I'm running Fedora 36 with Gnome and Wayland. Everything works except the webcam. Every once in a while the screen will tear and then come back. It doesn't happen with an external monitor. This is with Wayland, I haven't tried Xorg because ..Wayland is the future.
I bought mine about 3 months after they came out and in the beginning the screen tear happened every few minutes, Bluetooth didn't work and the battery life was abysmal.
It's very good now...if the screen tear went away completely then I'd call it fully baked since I never use built in webcams. Even bluetooth works fine which never worked correctly on my X250.
-> Wayland is the future.
Wayland has been around for about 13 years now from memory. Actually it's 14 years since I just checked the sometimes reliable Wikipedia.
Quote: His stated goal was a system in which "every frame is perfect, by which I mean that applications will be able to control the rendering enough that we'll never see tearing, lag, redrawing or flicker."
Hmmm. I tell you what. When it is ready, when there is no screen tearing, let me know. Until then, it will remain in the future. But we all live in the present.
Most people have a computer so that they can do things......you know, email, browsing, 3D CAD, writing programs in C or Python........
Most people simply could not care less about X or Wayland or systemd or the latest version number of your OS du jour........
So why don't reviews like this do "most people" a favour:
(1) State the reviewer's primary uses for the computer being reviewed
(2) State the strengths (if any) of the computer for those uses
(3) State the drawbacks (if any) of the computer for those uses
(4) .....and finally, provide a review of the technology, so that "most people" can understand if the technology might be more than they can handle!!
This review is all about item #4..........and has nothing whatsoever to say about items #1, #2 and #3.
.....and I have to say that paying the thick end of £2000 in order to deal with the problems described here would put "most people" off buying the device!!
Just saying!!
The answer is that "most people" are not here on El Reg. There's plenty of sites where computers are reviewed for general use, and a few more for more specific uses (CAD, graphics, gaming).
This article is about how well a well-known premium laptop copes with Linux and, as such, is exactly right for this site.
This paper is mostly read by technical people. People who are more likely to want to run Linux so they can do those things on it. That means two things about those people:
1. They already have a pretty good idea whether a 12th-gen I7 can run what they want to run (usually yes). You don't have to tell them that a high-res screen looks nice for them to understand that it would have some benefits.
2. Those who want to run Linux want to know whether they'll encounter problems doing that because it will restrict their ability to do whatever things they want to do with it.
For example, my major uses are indeed writing programs and posting here.
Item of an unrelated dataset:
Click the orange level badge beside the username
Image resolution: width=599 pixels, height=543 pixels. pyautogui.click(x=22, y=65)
It would be a pretty useless review if I reviewed a laptop and said "This one can definitely run an editor, a compiler, and a browser at the same time". Nobody would get anything useful out of that. Similarly, if I were to read a review that focused on editing video, it wouldn't be much use to me because I never do that. Focusing on the technology makes sense when the main variable for whether I'm going to buy it is whether the technology works at the level where that's uncertain, which in some cases is Linux driver compatibility.
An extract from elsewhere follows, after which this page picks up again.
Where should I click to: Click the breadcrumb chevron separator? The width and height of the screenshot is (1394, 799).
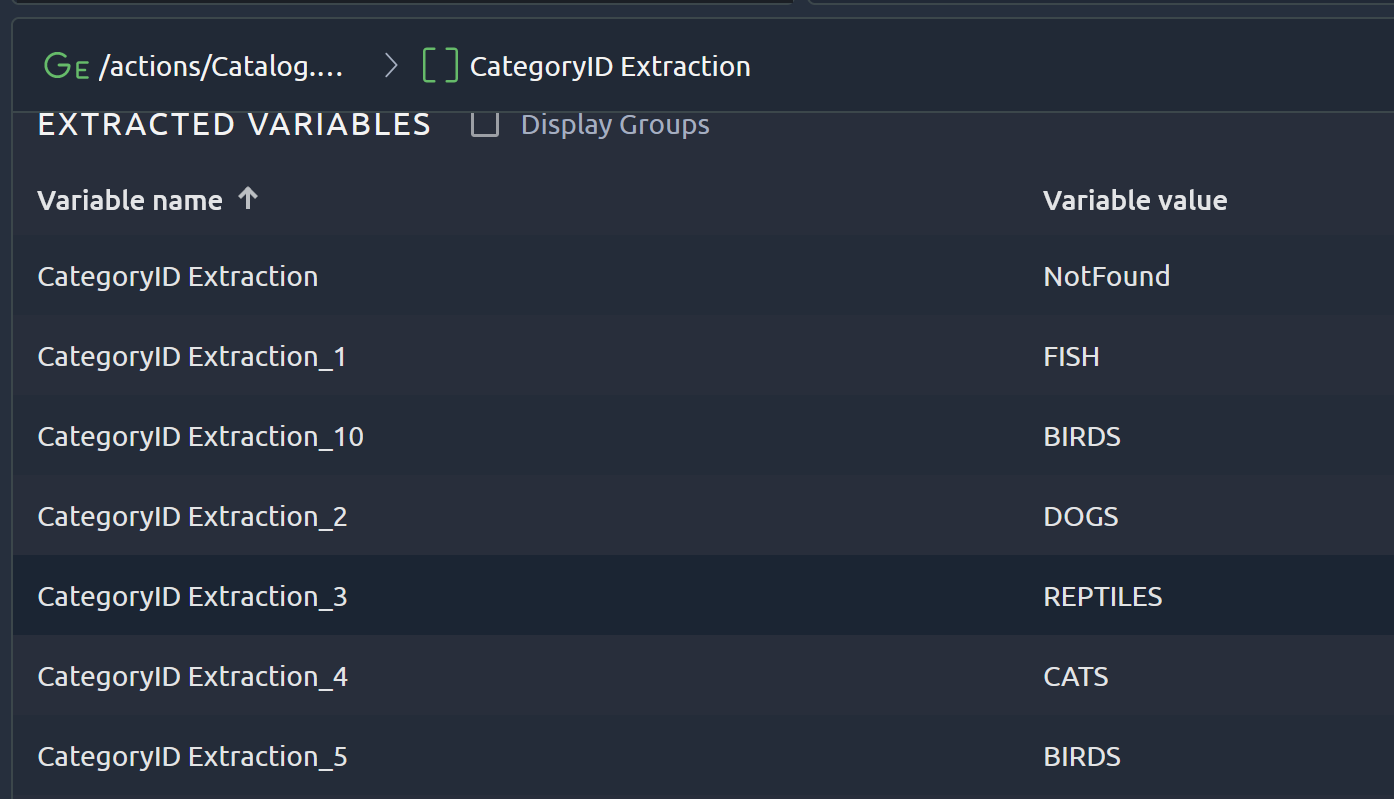click(391, 66)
I agree with you though that this machine is rather expensive for what you get. The specs are nice, but there are better machines for cheaper depending on what you're looking for.
[Author here]
> This review is all about item #4..........and has nothing whatsoever to say about items #1, #2 and #3.
I can't write about what other people want to do with the machine, because I am not other people.
I personally own nearly a dozen Thinkpads. They are by far my preferred brand of laptop. I think, off the top of my head, I have a 701C, X43, X61t, X200, W500, X220 × 2, T420 × 2, and a W520.
Me, I buy them because they are exceptionally sturdily built, they have lots of ports, lots of expansion options, can be easily and cheaply upgraded to far beyond the specs that they came with, are easy to work on with normal tools, can be extensively repaired, and the batteries are removable so when I am flying I can check the laptops in my hold baggage and carry just the batteries in my hand luggage, keeping it lighter.
But most of all, for the keyboards. Up until 2010 or so, Lenovo had the best keyboards in the industry, and I am a writer. I need a good keyboard.
Modern Thinkpads, sadly, are *not* easily opened, are *not* so expandable, do *not* have removable batteries, are *not* easily repaired with household tools, and worst of all, they do *not* have very good keyboards any more.
They do have 3 mouse buttons, though, which is really important, and a trackpad I can turn off and use a pointing device that lets me keep my hands on the home row of the keyboard. That's good.
I recently went around an electronics warehouse store and tried all the laptop keyboards I could. The best was on an Asus Zenbook Pro, and the Lenovo machines were down around the level of Dell: not the worst by far, but at best average _for a chiclet keyboard_.
I have not tried any of the Dell models with mechanical key switches, and I want to. I did try and review the Tuxedo with them, and the key feel is superb, the best of any chiclet keyboard I've ever tried. Sadly the layout was awful, and in all other respects, for a thick tank of a laptop, it had all the failings of the modern Thinkpads.
I can only give you my own personal opinion. I did. If you find it doesn't fit you, I am sorry, but I don't see how anyone could do anything else.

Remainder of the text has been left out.